Start of Records shown

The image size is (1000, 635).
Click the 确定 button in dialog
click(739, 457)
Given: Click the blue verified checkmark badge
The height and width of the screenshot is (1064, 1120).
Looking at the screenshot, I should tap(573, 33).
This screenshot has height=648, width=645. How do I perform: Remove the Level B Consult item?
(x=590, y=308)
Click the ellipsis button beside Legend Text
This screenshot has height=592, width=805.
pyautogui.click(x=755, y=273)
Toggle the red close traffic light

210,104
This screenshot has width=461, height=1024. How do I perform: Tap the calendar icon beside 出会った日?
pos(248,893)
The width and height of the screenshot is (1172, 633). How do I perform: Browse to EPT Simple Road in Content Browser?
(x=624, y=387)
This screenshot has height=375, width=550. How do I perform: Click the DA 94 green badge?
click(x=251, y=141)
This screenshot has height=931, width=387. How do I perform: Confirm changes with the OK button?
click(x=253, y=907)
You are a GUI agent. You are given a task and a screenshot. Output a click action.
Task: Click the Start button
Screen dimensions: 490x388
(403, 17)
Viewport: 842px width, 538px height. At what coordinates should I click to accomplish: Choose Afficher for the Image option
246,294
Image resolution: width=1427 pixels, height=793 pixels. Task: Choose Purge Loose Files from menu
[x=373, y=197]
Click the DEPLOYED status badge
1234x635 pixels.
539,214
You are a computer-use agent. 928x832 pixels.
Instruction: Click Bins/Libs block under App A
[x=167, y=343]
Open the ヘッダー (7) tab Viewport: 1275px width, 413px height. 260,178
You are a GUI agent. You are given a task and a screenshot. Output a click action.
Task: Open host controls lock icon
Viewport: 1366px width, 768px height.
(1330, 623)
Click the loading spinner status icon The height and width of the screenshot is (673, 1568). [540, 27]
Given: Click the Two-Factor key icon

End of Records shown

Search the records above for the string "status". Copy every line that contains it.

Click the DEPLOYED status badge
Click the loading spinner status icon The height and width of the screenshot is (673, 1568). [540, 27]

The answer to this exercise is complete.